I vaguely remember the existence of Postscript support in
general, including at least one Apple Laserwriter kicking
around somewhere, starting at some point during my time at
1127 in the latter 1980s. There was even a Postscript
display engine that ran on 5620 terminals under mux, though
it wasn't normally used for troff previewing because the
troff-specific proofer was faster (mainly, I think, it
didn't send nearly as much data down the serial line to
the terminal).
My personal snapshot of V10, and the TUHS archive copy,
include dpost; see src/cmd/postscript/dpost. Everything
in the postscript directory came from USG, who had
packaged everything troff into a separately-licensed
Documenter's Workbench package. That may have made us
exclude it from the officially-distributed V8 tape and
V9 snapshots. In any case, the only V9 snapshot I know
of offhand (which is in Warren's archive) has no dpost.
Both my copy of V10 and the TUHS copy show dpost's
source files with dates in 1991, but it was certainly
there earlier if I used it in New Jersey (I left in
mid-1990). Dpost is documented in man8/postscript.8;
my copy of that file is dated October 1989.
Digging around in documents available on the web,
I found a bundle of DWB 2.0 docs:
http://www.bitsavers.org/pdf/att/unix/Documentors_Workbench_1989/UNIX_Syste…
It's a scanned-image PDF so I can't search it by
machine, but it includes such things as listings of
the source-code directory and manifests of various
binary distributions, and dpost doesn't appear anywhere
I can see. As the URL implies, the docs seem to
be dated 1989. So maybe dpost wasn't part of the
product until DWB 3.0; but maybe we in Research got
an early copy of the postscript stuff (I think bwk
was in regular communication with the USG-troff
folks), perhaps in 1989.

# # # #

EXERCISES »
a) From the text about dpost, list every distinct version designation that begins with the letter "V".
b) Reproduce the stretch of the text about dpost from "Both my copy" through "dated October 1989.", unchanged.
The records aren't needed for these tasks.

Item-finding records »
# # # #

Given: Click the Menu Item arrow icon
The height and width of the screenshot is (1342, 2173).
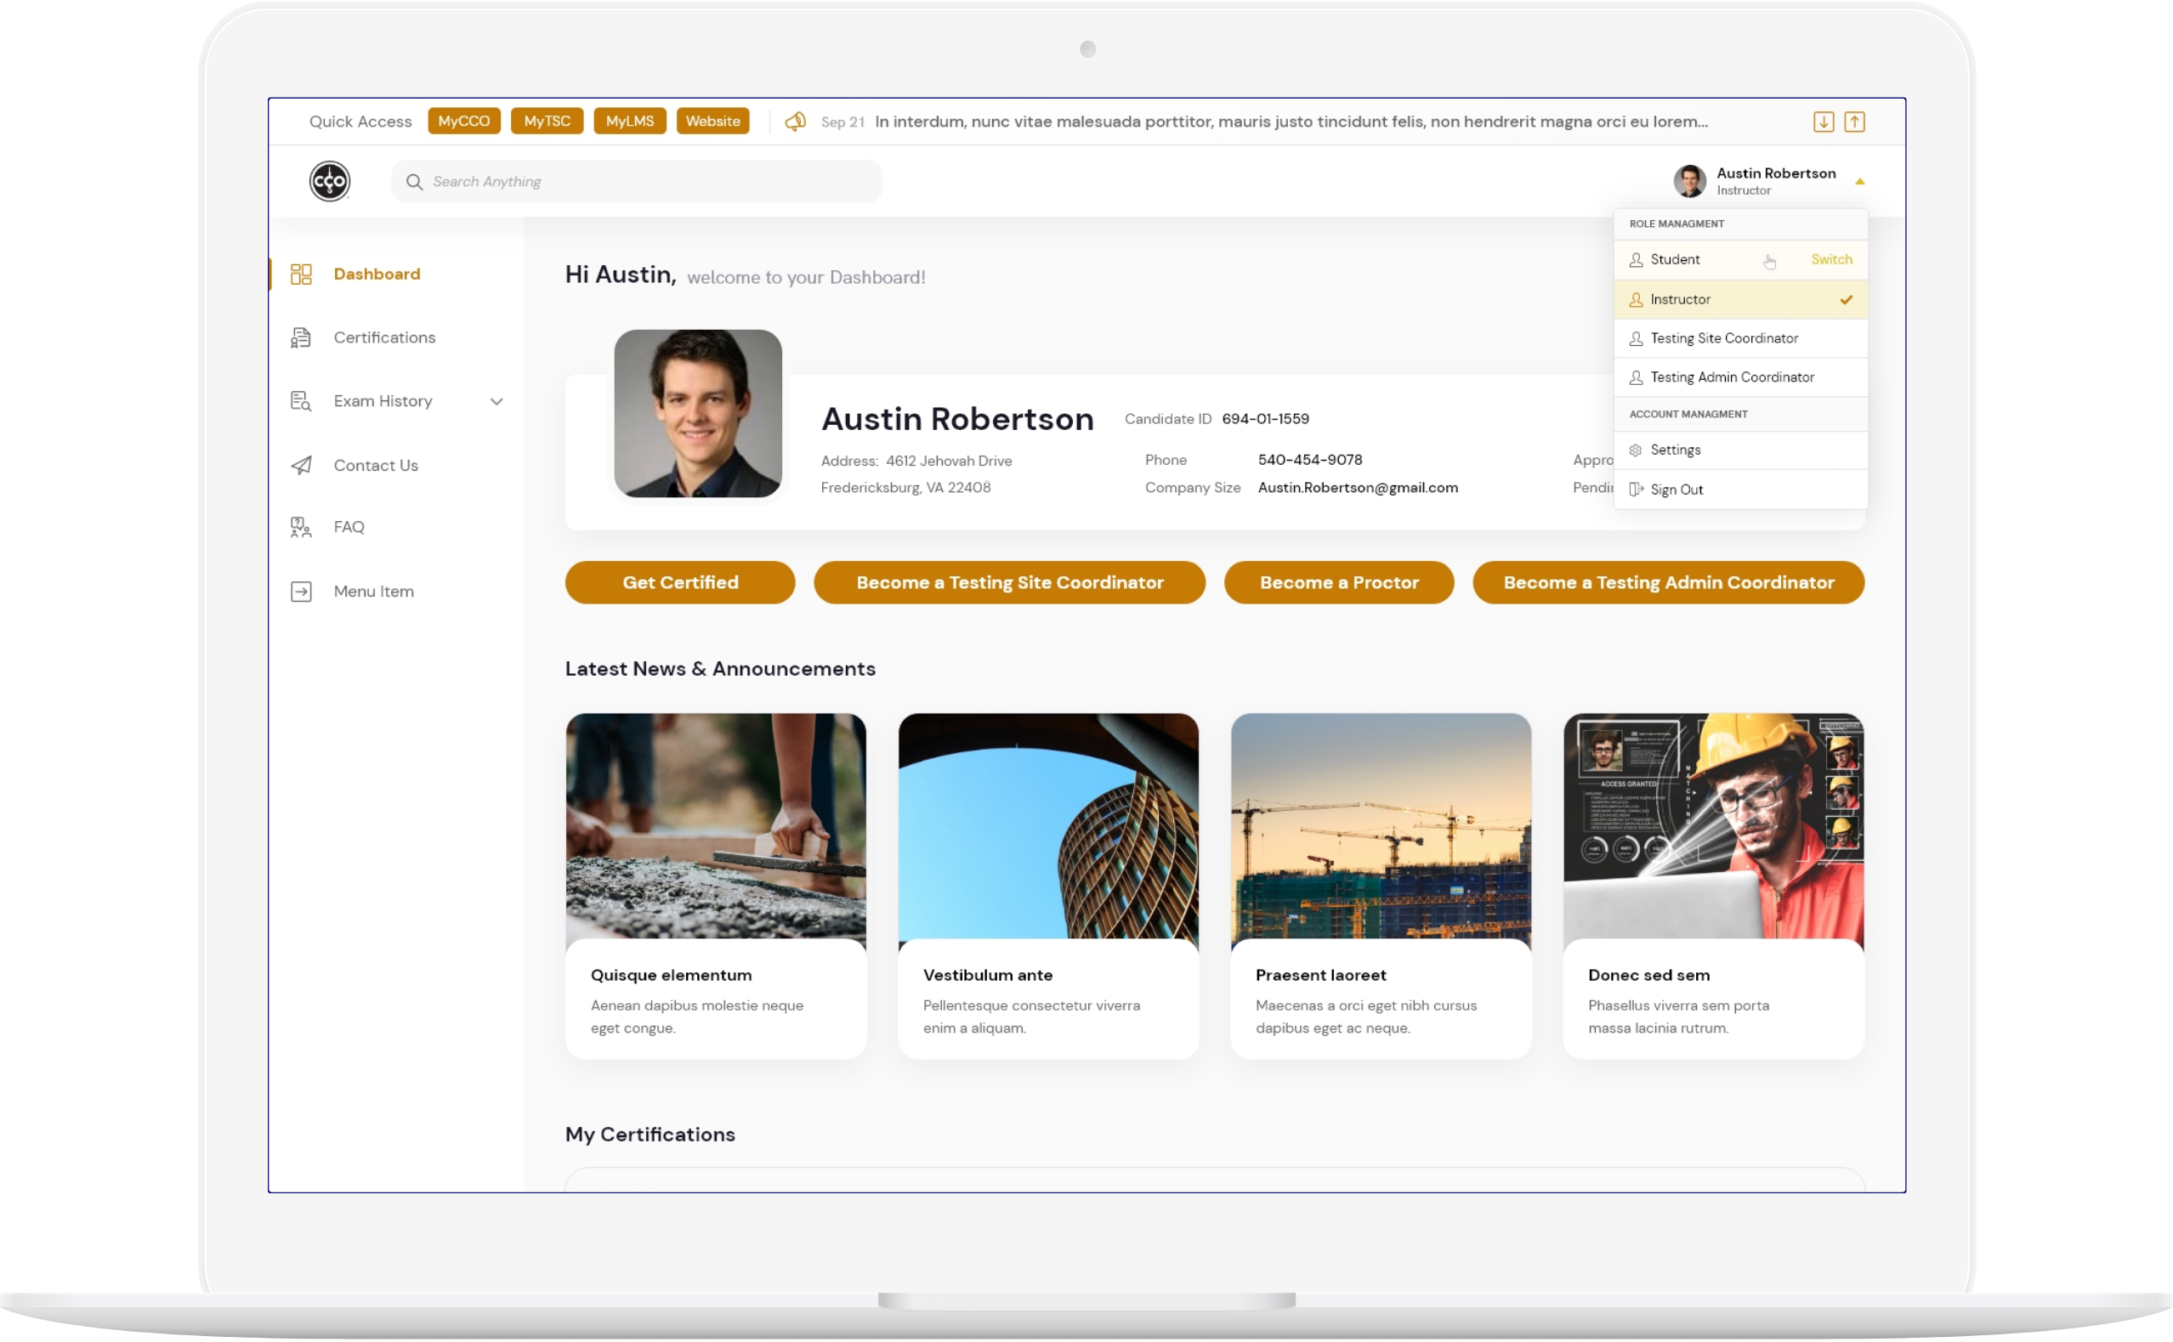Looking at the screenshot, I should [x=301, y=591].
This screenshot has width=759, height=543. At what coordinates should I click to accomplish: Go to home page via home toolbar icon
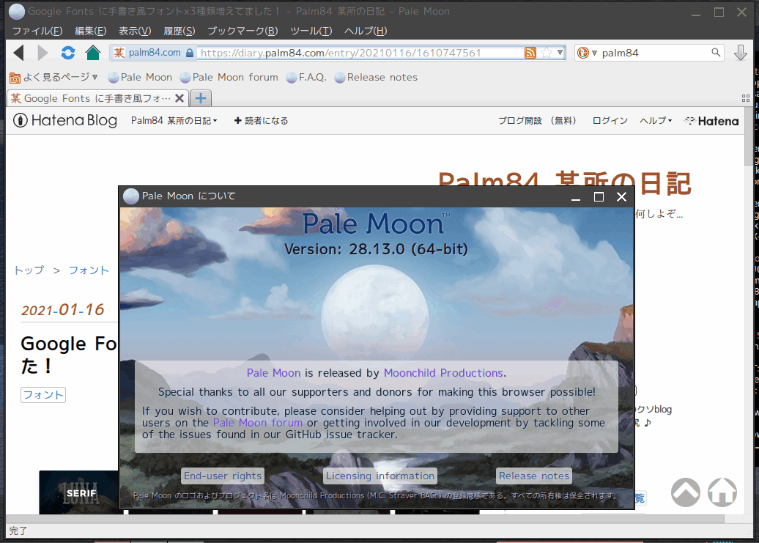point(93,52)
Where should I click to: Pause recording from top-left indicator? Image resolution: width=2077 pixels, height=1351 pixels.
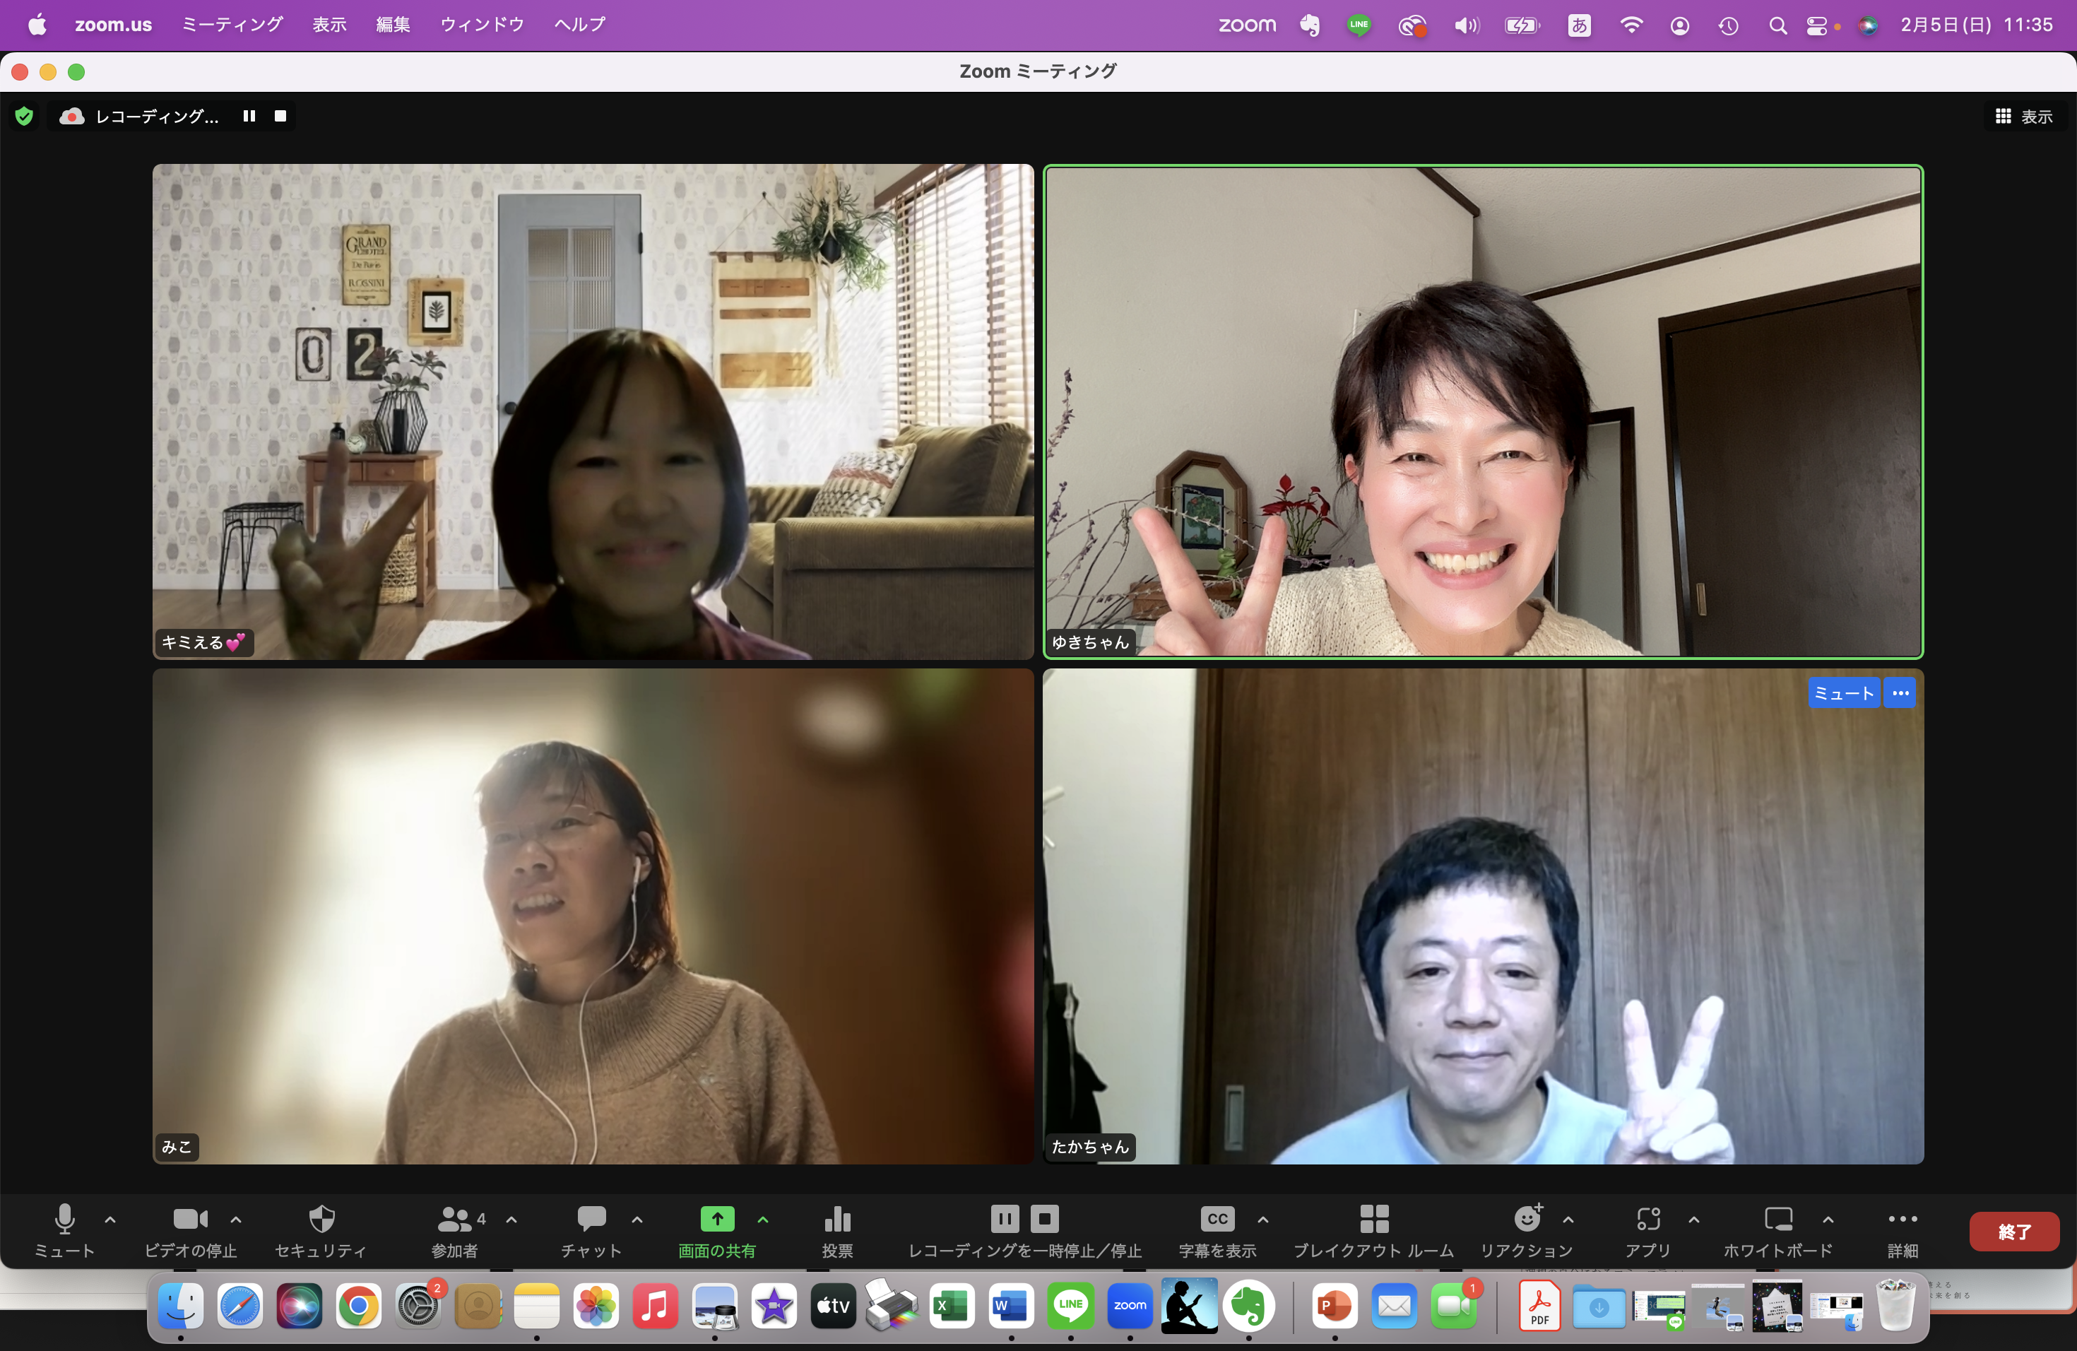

# # # #

RESPONSES FOR EACH TASK »
a) V10, V8, V9

b)
Both my copy of V10 and the TUHS copy show dpost's
source files with dates in 1991, but it was certainly
there earlier if I used it in New Jersey (I left in
mid-1990). Dpost is documented in man8/postscript.8;
my copy of that file is dated October 1989.